What you have to do :: What is needed is an exact transcription of every entry below, with the pictures left out.

Data listing ::
***

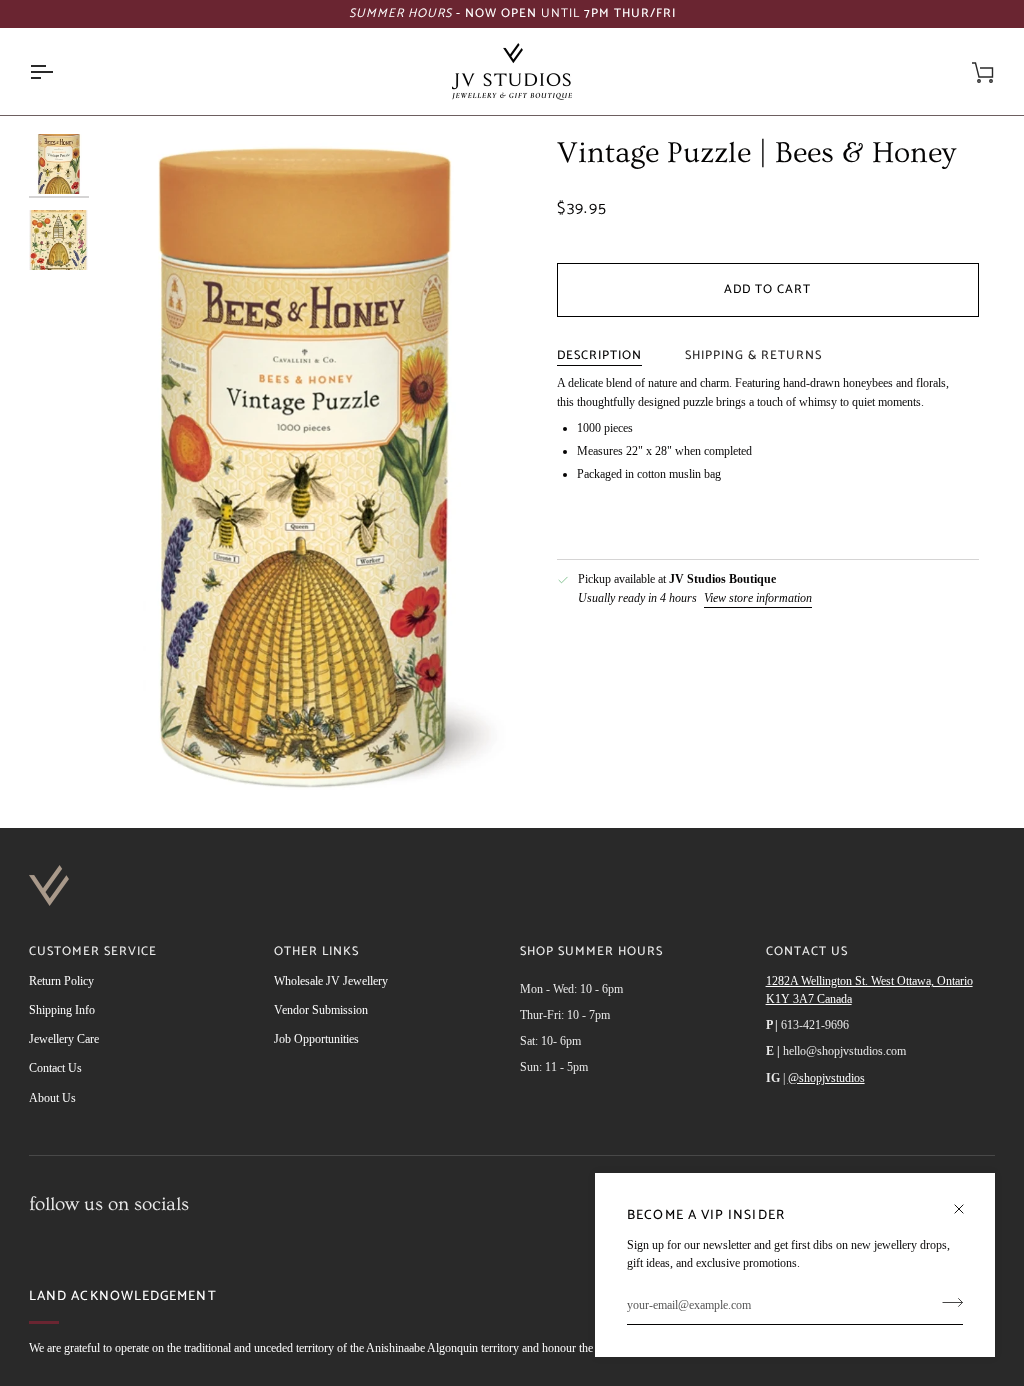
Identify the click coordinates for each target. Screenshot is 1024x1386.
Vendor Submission (321, 1010)
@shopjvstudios (826, 1078)
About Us (52, 1098)
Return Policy (61, 981)
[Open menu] (59, 71)
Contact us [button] (807, 952)
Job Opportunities (316, 1039)
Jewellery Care (64, 1039)
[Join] (946, 1303)
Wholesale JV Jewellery (331, 981)
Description (599, 355)
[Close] (967, 1200)
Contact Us (55, 1068)
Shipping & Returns (753, 355)
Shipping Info (62, 1010)
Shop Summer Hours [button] (591, 952)
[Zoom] (305, 466)
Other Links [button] (316, 952)
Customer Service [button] (93, 952)
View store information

***

Answer section ::
Identify the click coordinates for each target. Screenshot is 1024x1386.
Vendor Submission (321, 1010)
@shopjvstudios (826, 1078)
About Us (52, 1098)
Return Policy (61, 981)
[Open menu] (59, 71)
Contact us [button] (807, 952)
Job Opportunities (316, 1039)
Jewellery Care (64, 1039)
[Join] (946, 1303)
Wholesale JV Jewellery (331, 981)
Description (599, 355)
[Close] (967, 1200)
Contact Us (55, 1068)
Shipping & Returns (753, 355)
Shipping Info (62, 1010)
Shop Summer Hours [button] (591, 952)
[Zoom] (305, 466)
Other Links [button] (316, 952)
Customer Service [button] (93, 952)
View store information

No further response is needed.